-- Source text --
───
Initially, visitors to the exhibition are treated to over thirty life-size portraits of the wealthy and glamorous. The second part of this large show goes into some aspects of ‘informal’ life of Europe’s upper-classes.
The first two portraits welcoming visitors are the earliest and show a couple. They were rich, powerful and getting married. This tradition of having one’s portraits painted on engagement or marriage was to continue into Rembrandt’s time and beyond.
Like all portraits in this exhibition, the format is life-size. Such a size was reserved for emperors, kings and queens, the aristocracy. Meet Henry the Pious, Duke of Saxony and Katharina, countess of Mecklenburg. Lucas Cranach the Elder created their portraits in 1514.
Nearby, hangs a portrait of Hapsburg Emperor Charles V. His Hapsburg chin is hidden by his beard. Some early oil-painting photo-shopping? The first room of this exhibition sets the tone: stunning, impressive!
The next room shows the portraits of Count Iseppo da Porto, Countess Livia da Porto and their two children. Veronese caught the family in interaction. The couple are now split: he and his son belong to the Galleria degli Uffizi; she and her daughter to the Walters Art Museum in Baltimore. Here the four of them are together again – charming visitors.
Soon, wealthy burghers and then artists had their life-size portraits painted as well. Visitors can not just admire members of the upper classes. These people could have their portraits painted by the best artists of their time.
Here are Rembrandt’s portraits of Oopjen and Marten, Cranach’s couple, Veronese’s family. The exhibition also includes works by Velazquez, Reynolds, Gainsborough, Sargent, Munch, Manet, and other famous portrait painters.
There simply is not enough space to discuss all these beautiful portraits, changing tastes, facts, stories, scandals! Take just two funny ones.
The only naked portrait apparently shows a Dutch burgomaster as Hercules. He lost the competition for ‘Mr Love’; who is to be found gracing another wall. However, Hercules certainly makes people giggle!
───
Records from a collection
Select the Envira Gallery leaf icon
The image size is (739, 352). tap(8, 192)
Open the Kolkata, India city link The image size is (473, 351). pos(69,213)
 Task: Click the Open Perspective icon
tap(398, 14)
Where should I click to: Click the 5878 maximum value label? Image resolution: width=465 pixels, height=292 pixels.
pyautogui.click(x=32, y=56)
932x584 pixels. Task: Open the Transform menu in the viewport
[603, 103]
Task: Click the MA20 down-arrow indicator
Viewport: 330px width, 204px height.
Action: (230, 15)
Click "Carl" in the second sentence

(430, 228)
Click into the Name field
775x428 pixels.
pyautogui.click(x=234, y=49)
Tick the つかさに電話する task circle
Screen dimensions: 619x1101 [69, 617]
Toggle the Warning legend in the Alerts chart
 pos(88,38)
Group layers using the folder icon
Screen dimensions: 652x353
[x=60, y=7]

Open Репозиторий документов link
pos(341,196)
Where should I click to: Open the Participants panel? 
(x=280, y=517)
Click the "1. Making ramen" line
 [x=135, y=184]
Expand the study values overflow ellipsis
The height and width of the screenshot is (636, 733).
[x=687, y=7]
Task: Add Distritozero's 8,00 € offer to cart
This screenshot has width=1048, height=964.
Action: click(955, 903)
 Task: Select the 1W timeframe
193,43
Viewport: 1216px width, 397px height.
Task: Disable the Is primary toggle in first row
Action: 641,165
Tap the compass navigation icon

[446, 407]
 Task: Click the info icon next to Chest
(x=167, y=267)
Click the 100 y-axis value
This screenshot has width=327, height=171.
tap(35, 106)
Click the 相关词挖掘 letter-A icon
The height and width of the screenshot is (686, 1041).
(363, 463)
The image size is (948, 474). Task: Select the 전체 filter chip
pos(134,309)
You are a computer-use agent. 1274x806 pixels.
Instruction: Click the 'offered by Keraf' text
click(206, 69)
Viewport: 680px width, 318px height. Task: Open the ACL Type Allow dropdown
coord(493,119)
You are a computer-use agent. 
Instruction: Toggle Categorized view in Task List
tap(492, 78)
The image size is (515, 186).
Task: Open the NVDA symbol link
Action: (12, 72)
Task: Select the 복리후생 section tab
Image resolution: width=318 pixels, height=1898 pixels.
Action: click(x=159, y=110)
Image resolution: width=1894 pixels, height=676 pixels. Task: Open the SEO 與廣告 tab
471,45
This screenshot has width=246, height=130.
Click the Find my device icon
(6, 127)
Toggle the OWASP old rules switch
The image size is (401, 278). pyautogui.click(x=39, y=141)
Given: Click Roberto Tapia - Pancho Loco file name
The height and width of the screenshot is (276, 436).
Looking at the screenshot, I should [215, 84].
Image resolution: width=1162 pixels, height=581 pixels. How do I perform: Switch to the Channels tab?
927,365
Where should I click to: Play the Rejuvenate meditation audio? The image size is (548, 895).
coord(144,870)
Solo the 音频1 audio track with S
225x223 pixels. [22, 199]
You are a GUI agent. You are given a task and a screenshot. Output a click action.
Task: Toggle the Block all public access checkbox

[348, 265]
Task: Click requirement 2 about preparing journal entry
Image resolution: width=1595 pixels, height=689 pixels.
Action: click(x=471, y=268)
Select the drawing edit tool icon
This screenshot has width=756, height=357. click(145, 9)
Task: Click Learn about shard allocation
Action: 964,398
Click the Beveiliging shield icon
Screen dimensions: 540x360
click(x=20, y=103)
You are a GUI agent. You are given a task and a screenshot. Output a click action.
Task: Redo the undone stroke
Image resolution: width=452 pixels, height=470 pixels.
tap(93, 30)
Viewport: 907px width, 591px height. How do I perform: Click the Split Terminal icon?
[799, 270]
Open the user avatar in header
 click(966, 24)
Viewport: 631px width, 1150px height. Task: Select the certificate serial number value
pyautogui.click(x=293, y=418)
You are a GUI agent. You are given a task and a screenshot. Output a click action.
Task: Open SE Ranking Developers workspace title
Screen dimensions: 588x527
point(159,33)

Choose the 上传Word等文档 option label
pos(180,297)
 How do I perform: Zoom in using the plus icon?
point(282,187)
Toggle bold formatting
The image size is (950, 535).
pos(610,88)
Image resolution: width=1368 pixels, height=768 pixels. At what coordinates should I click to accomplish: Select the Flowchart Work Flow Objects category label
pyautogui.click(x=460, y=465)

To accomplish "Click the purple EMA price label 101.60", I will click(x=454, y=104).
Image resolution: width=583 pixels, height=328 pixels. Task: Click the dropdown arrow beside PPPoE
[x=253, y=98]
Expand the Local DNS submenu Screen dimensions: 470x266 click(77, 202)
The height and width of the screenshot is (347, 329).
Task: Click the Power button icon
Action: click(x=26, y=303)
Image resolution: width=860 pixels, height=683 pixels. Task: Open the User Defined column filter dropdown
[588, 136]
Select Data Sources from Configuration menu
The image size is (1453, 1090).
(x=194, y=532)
───
-- The tasks --
[1] Could you turn the records from the line with "Click into the Name field" through the line with "pos(134,309)", both included, into a numbered list with the blank lines left out?
[2] Can you continue the review of the life-size portrait exhibition from where it stops?

-- Results for the exercise --
[1]
1. Click into the Name field
2. 775x428 pixels.
3. pyautogui.click(x=234, y=49)
4. Tick the つかさに電話する task circle
5. Screen dimensions: 619x1101 [69, 617]
6. Toggle the Warning legend in the Alerts chart
7.  pos(88,38)
8. Group layers using the folder icon
9. Screen dimensions: 652x353
10. [x=60, y=7]
11. Open Репозиторий документов link
12. pos(341,196)
13. Where should I click to: Open the Participants panel? 
14. (x=280, y=517)
15. Click the "1. Making ramen" line
16.  [x=135, y=184]
17. Expand the study values overflow ellipsis
18. The height and width of the screenshot is (636, 733).
19. [x=687, y=7]
20. Task: Add Distritozero's 8,00 € offer to cart
21. This screenshot has width=1048, height=964.
22. Action: click(955, 903)
23.  Task: Select the 1W timeframe
24. 193,43
25. Viewport: 1216px width, 397px height.
26. Task: Disable the Is primary toggle in first row
27. Action: 641,165
28. Tap the compass navigation icon
29. [446, 407]
30.  Task: Click the info icon next to Chest
31. (x=167, y=267)
32. Click the 100 y-axis value
33. This screenshot has width=327, height=171.
34. tap(35, 106)
35. Click the 相关词挖掘 letter-A icon
36. The height and width of the screenshot is (686, 1041).
37. (363, 463)
38. The image size is (948, 474). Task: Select the 전체 filter chip
39. pos(134,309)

[2]
Especially, as he happens to hang the most over-dressed man in this exhibition. This English aristocrat spent his fortune on clothes. Take a look at his shoes, his socks – and how he loves showing off his outfit!
The next room contains the restored portraits of Oopjen and Marten by Rembrandt. The completed restoration was the ‘excuse’ to put together this impressive exhibition.
Part one of the exhibition, covering four centuries of glamour, is in itself an absolute must see. For quite a few of these portraits belong to private owners. Other paintings come from museums from all over the world.
The exhibition’s second part covers what curators call the ‘informal life’ of the wealthy. Here are eighty prints and drawings from the Rijksmuseum’s own collection. This part goes into what went on ‘behind closed doors’. One room even has a warning sign: adult stuff exhibited!
This part shows for instance a print of Madame du Barry. Here are pastel copies of a Hogarth-like series paintings by Cornelis Troost, now in the Mauritshuis. Troost’s daughter copied her father’s popular series.
Pastel portraits of Dutch high society members are currently exhibited at the Amsterdam canal house Museum van Loon. Need to choose: do not miss ‘High Society’ at the Rijksmuseum! Kate Den 21st March 2018
High Society: Four Centuries of Glamour runs until till 3rd June 2018.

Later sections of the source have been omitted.